Inovação na Maturidade Institucional de Universidades Públicas: Limites e integração das capacidades organizacionais
DOI:
https://doi.org/10.33448/rsd-v15i4.50998Palavras-chave:
Inovação, Maturidade Institucional, Universidades Públicas, Capacidades Organizacionais, Governança.Resumo
A inovação, no contexto das universidades públicas brasileiras, manifesta-se menos como resultado da adoção de tecnologias ou da multiplicação de iniciativas e mais como expressão da capacidade institucional de articular práticas, processos e estruturas no funcionamento organizacional. Este artigo objetiva analisar o papel da inovação na maturidade institucional, com foco nos limites e nas condições organizacionais que condicionam sua consolidação como prática institucional. Adota-se abordagem qualitativa de natureza analítico-conceitual, baseada na articulação entre literatura especializada e análise de dispositivos normativos que incidem sobre a atuação das universidades públicas. Os resultados indicam que a presença de iniciativas inovadoras não implica sua incorporação ao funcionamento institucional, sendo recorrentes situações de fragmentação organizacional, baixa coordenação entre unidades e dificuldades na integração de fluxos informacionais.
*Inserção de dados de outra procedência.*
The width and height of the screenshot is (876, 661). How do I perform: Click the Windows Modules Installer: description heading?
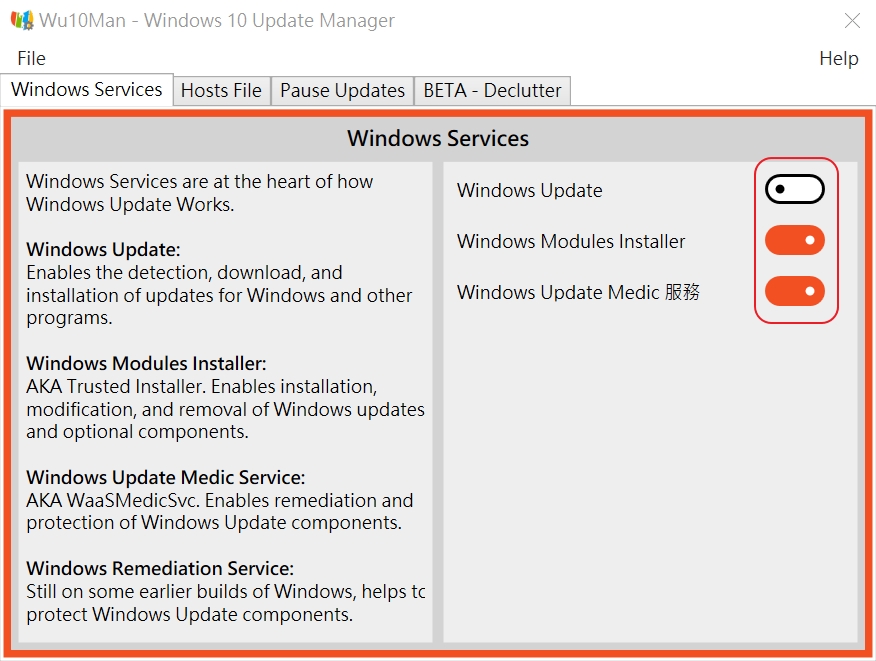point(146,364)
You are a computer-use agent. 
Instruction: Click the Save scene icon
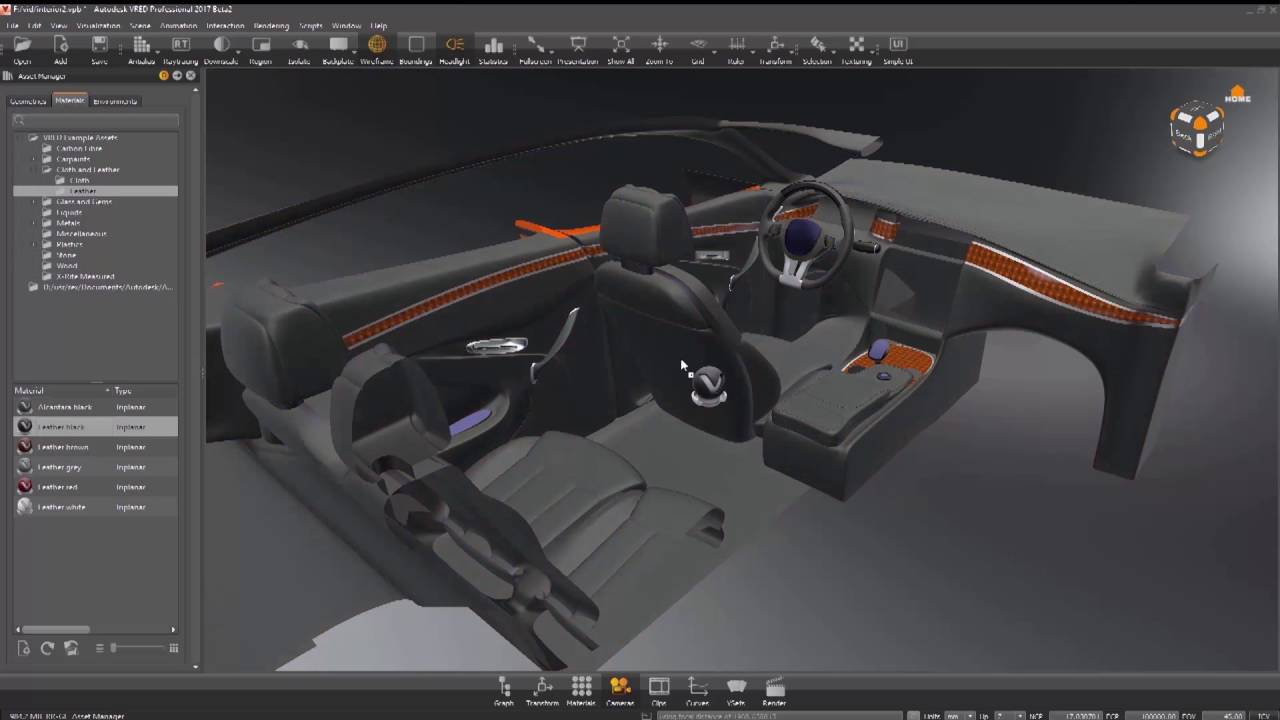pos(99,46)
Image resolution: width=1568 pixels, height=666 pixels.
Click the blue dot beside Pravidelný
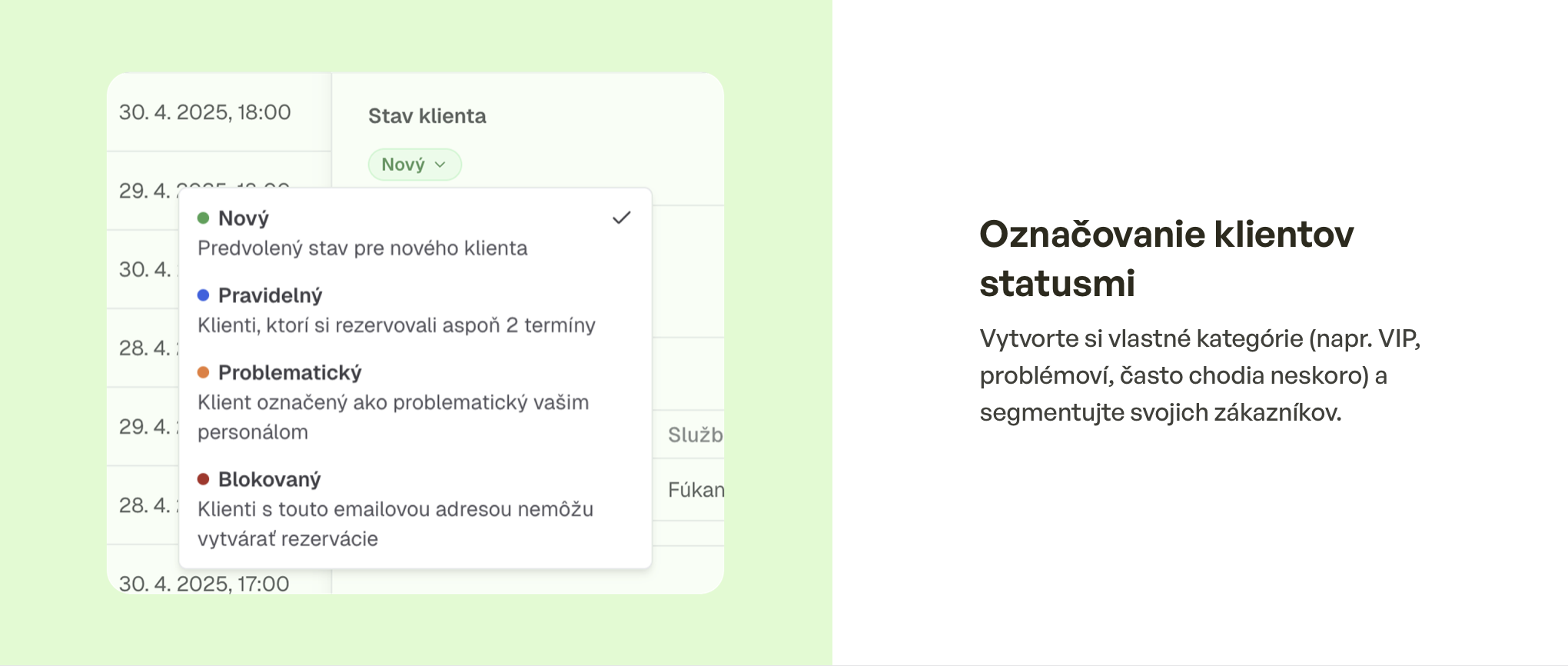pyautogui.click(x=203, y=295)
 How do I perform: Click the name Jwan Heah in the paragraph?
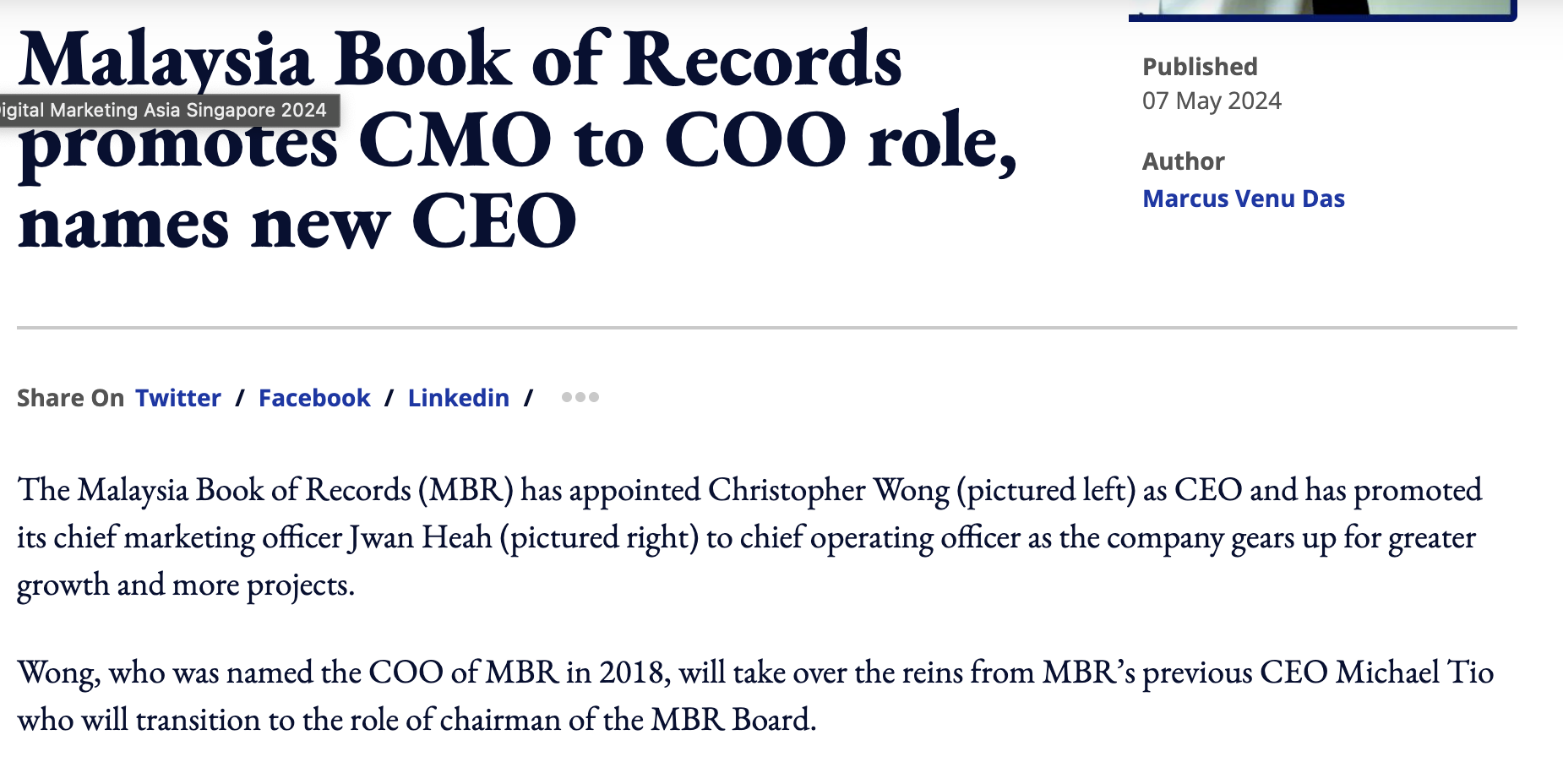(x=420, y=537)
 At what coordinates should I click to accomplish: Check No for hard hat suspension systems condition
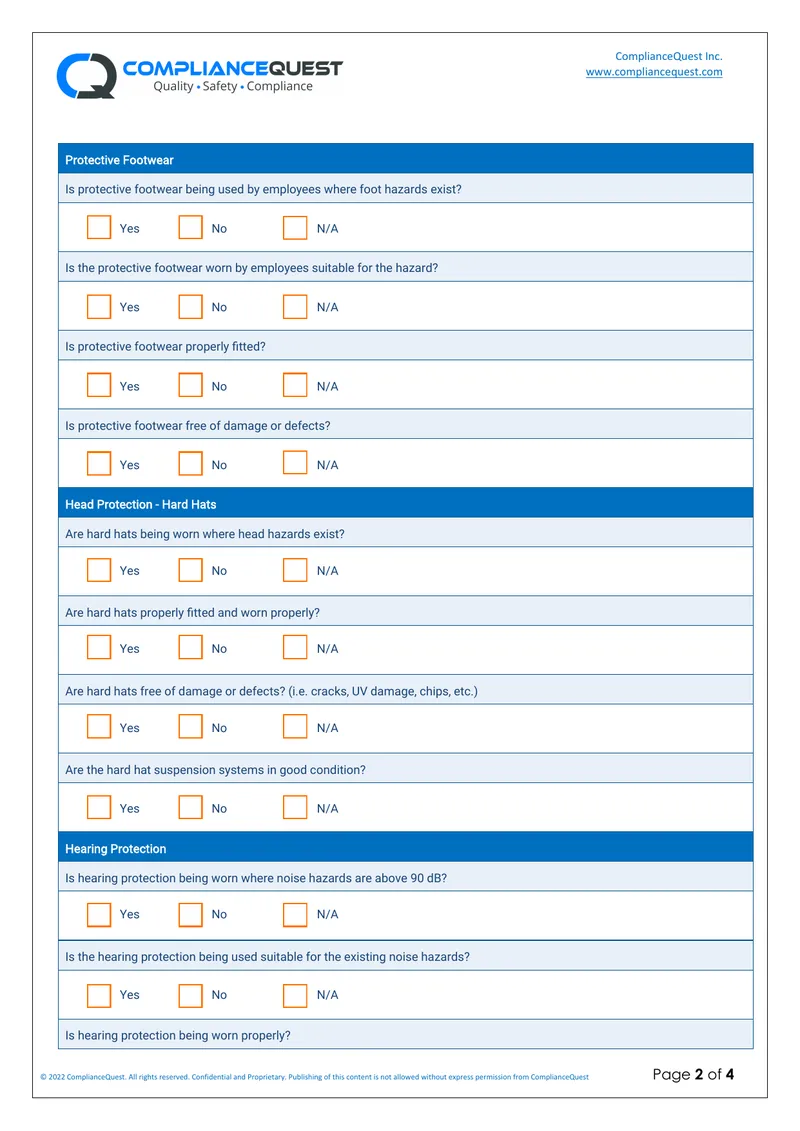[x=190, y=807]
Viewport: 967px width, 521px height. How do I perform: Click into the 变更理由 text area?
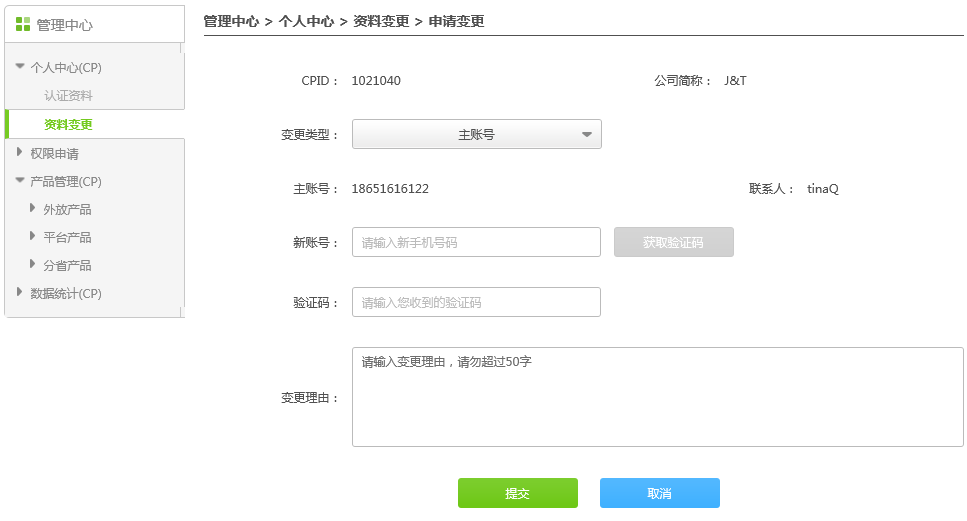click(657, 397)
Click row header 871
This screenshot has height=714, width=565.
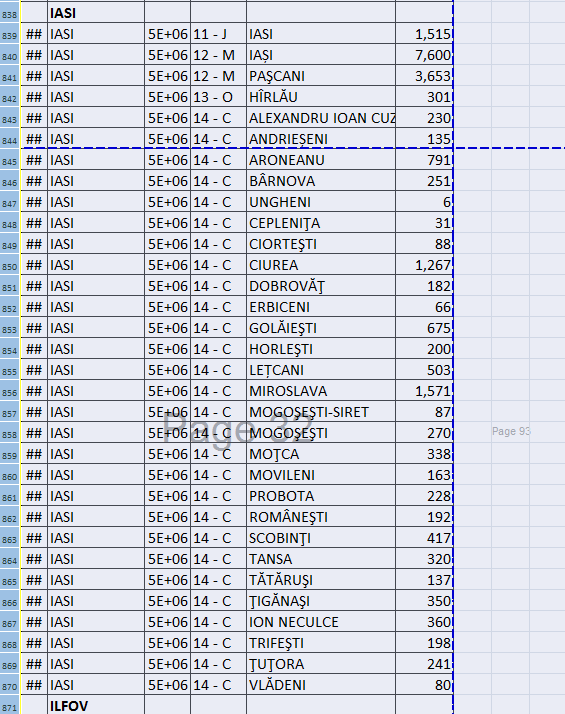[x=10, y=706]
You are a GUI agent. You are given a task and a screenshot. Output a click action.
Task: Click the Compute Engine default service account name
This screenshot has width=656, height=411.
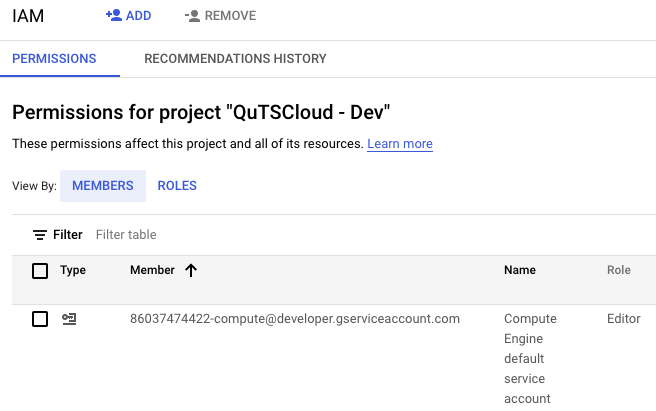(x=530, y=358)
A análise do arcabouço normativo evidência que a inovação se desenvolve em um ambiente regulado, marcado por exigências de controle, transparência e padronização, que condicionam sua operacionalização, nesse contexto, a maturidade institucional não se expressa pela quantidade de iniciativas, mas pela capacidade de integrá-las e sustentá-las ao longo do tempo. Conclui-se que a inovação depende da articulação entre capacidades organizacionais e exigências normativas, sendo condicionada pelas formas de coordenação e integração que estruturam a ação institucional.